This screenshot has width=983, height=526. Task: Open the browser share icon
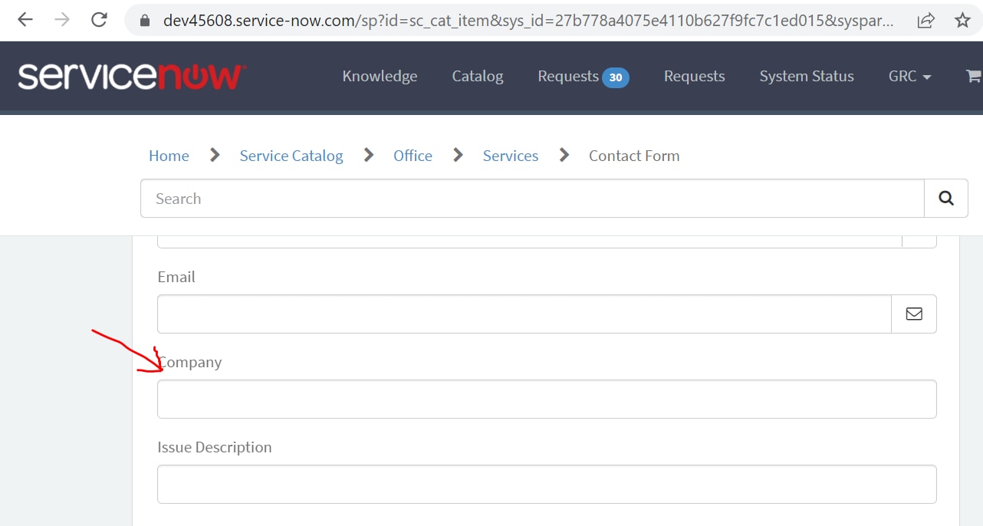point(926,20)
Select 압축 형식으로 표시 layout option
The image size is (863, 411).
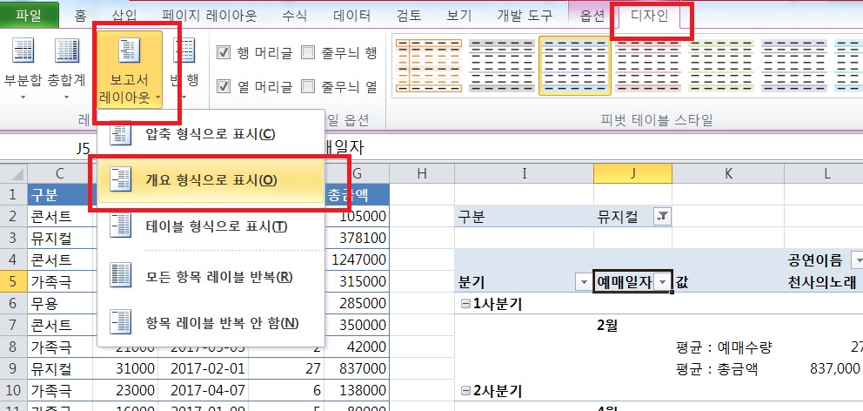point(209,133)

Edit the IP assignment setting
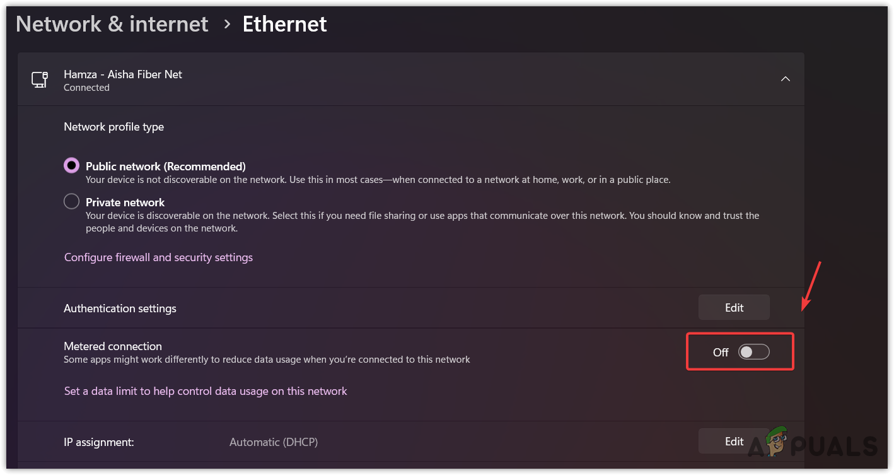pos(734,441)
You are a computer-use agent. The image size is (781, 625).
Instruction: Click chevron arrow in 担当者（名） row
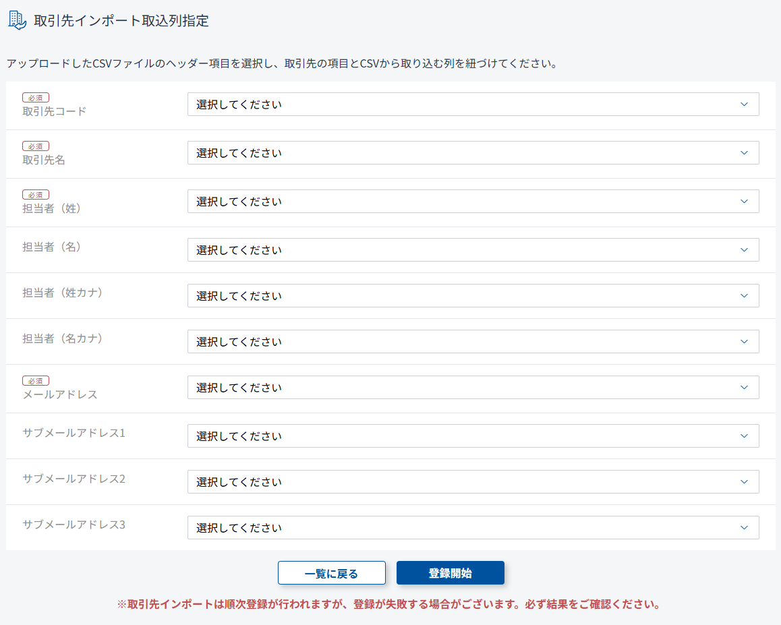click(x=744, y=250)
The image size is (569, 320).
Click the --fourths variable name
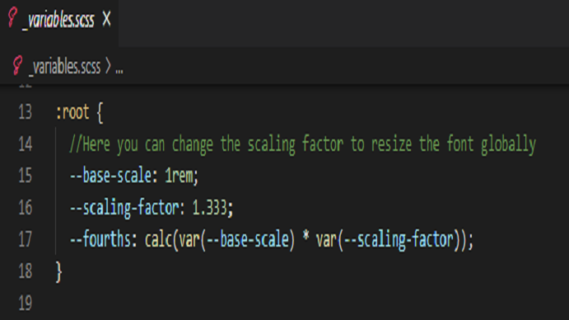click(100, 239)
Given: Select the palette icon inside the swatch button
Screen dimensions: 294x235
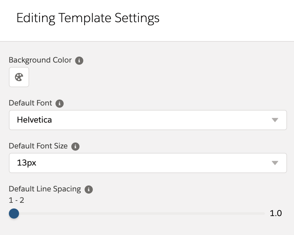Looking at the screenshot, I should [19, 77].
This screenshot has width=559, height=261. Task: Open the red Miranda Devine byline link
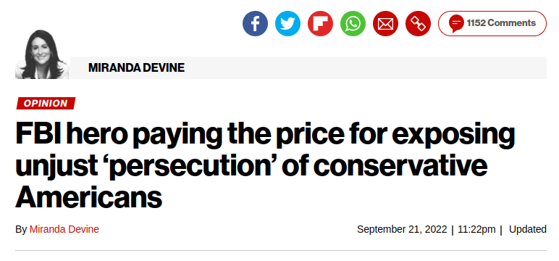pyautogui.click(x=64, y=229)
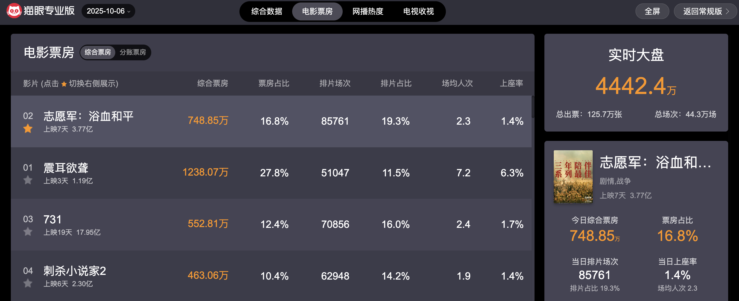Screen dimensions: 739x301
Task: Click the star icon for 震耳欲聋
Action: coord(28,180)
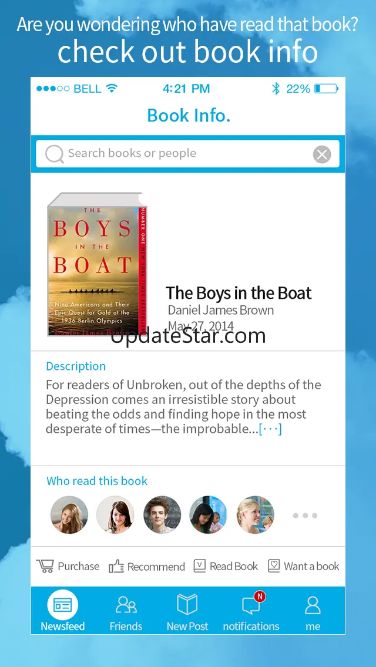The height and width of the screenshot is (667, 376).
Task: Toggle Want a book heart icon
Action: point(274,566)
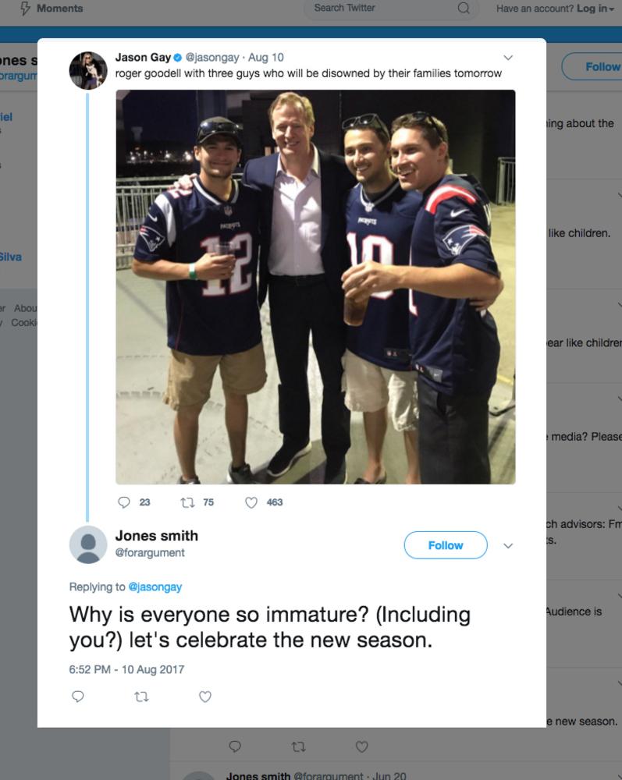Enlarge the Roger Goodell group photo
The width and height of the screenshot is (622, 780).
point(315,286)
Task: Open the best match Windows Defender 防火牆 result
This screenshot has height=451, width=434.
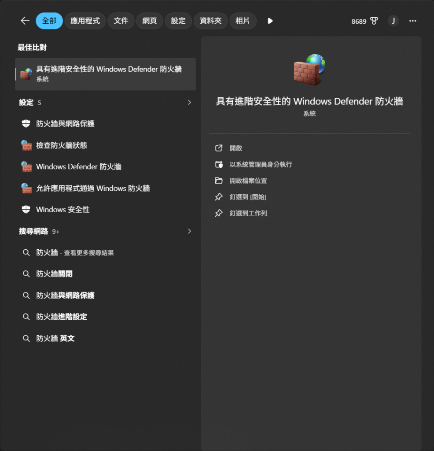Action: pyautogui.click(x=105, y=74)
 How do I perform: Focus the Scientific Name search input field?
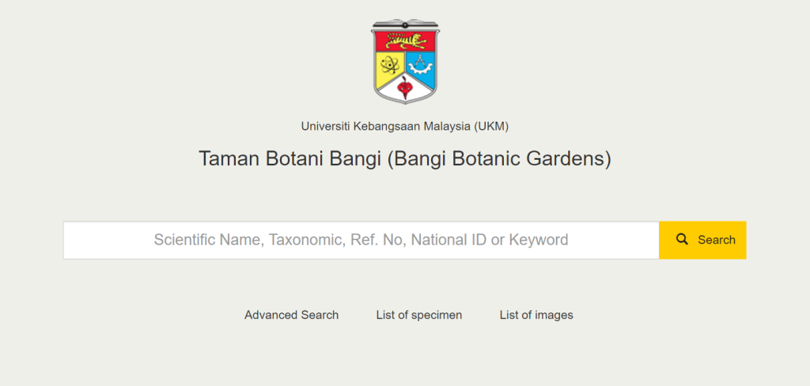click(x=361, y=240)
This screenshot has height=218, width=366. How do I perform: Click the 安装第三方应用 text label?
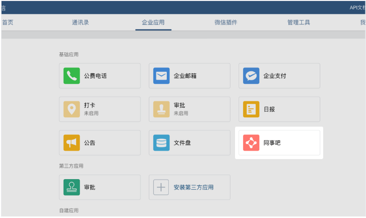tap(194, 188)
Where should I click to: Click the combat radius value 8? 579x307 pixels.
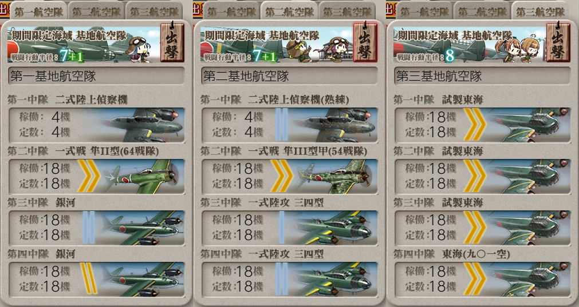449,55

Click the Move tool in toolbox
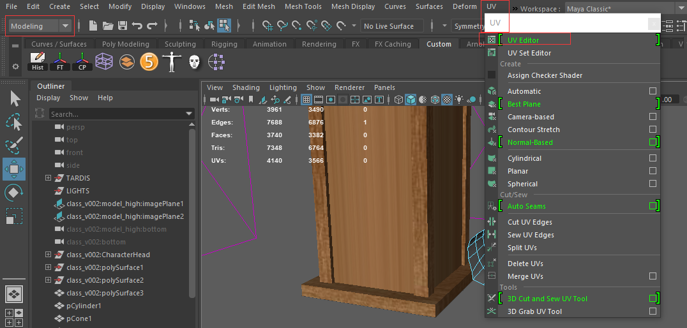[x=14, y=169]
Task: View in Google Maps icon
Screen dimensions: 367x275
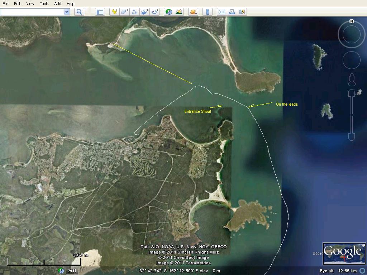Action: click(x=242, y=12)
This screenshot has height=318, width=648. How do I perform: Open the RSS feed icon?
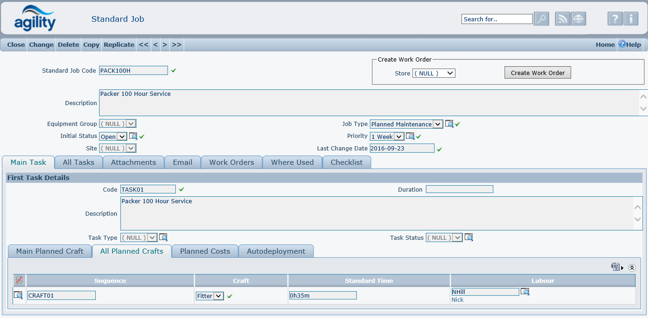tap(562, 19)
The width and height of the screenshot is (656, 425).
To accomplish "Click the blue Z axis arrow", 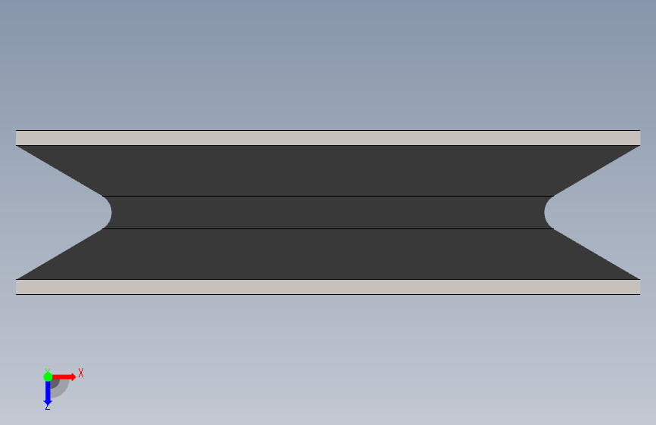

• [WHAT TO DO]:
Rewrite all of the records above with "toolbox" replaced by "tool palette" and every other part unchanged. Omit the pictures from your answer.

• [RESPONSE FOR THIS EXERCISE]:
This screenshot has width=983, height=526. Task: Open the browser share icon
point(926,20)
Select 압축 형식으로 표시 layout option
The image size is (863, 411).
point(209,133)

Edit the IP assignment setting
pos(734,441)
You are a computer-use agent. The image size is (781, 625).
Instruction: Click chevron arrow in 担当者（名） row
click(x=744, y=250)
The image size is (569, 320).
Click the --fourths variable name
click(100, 239)
Given: Select the palette icon inside the swatch button
Screen dimensions: 294x235
Looking at the screenshot, I should [19, 77].
This screenshot has width=559, height=261. Task: Open the red Miranda Devine byline link
pyautogui.click(x=64, y=229)
Screen dimensions: 739x301
Task: Click the star icon for 震耳欲聋
Action: coord(28,180)
The height and width of the screenshot is (667, 376).
Task: Toggle Want a book heart icon
Action: point(274,566)
Enlarge the Roger Goodell group photo
The width and height of the screenshot is (622, 780).
point(315,286)
Task: Open the best match Windows Defender 防火牆 result
This screenshot has height=451, width=434.
Action: pyautogui.click(x=105, y=74)
 How do I perform: Focus the Scientific Name search input field?
click(x=361, y=240)
This screenshot has height=218, width=366. How do I perform: Click the 安装第三方应用 text label?
tap(194, 188)
Where should I click to: Click the combat radius value 8? 579x307 pixels.
449,55

Click the Move tool in tool palette
[x=14, y=169]
Task: View in Google Maps icon
Screen dimensions: 367x275
Action: click(x=242, y=12)
This screenshot has height=318, width=648. How do I perform: Open the RSS feed icon?
tap(562, 19)
The width and height of the screenshot is (656, 425).
To accomplish "Click the blue Z axis arrow", 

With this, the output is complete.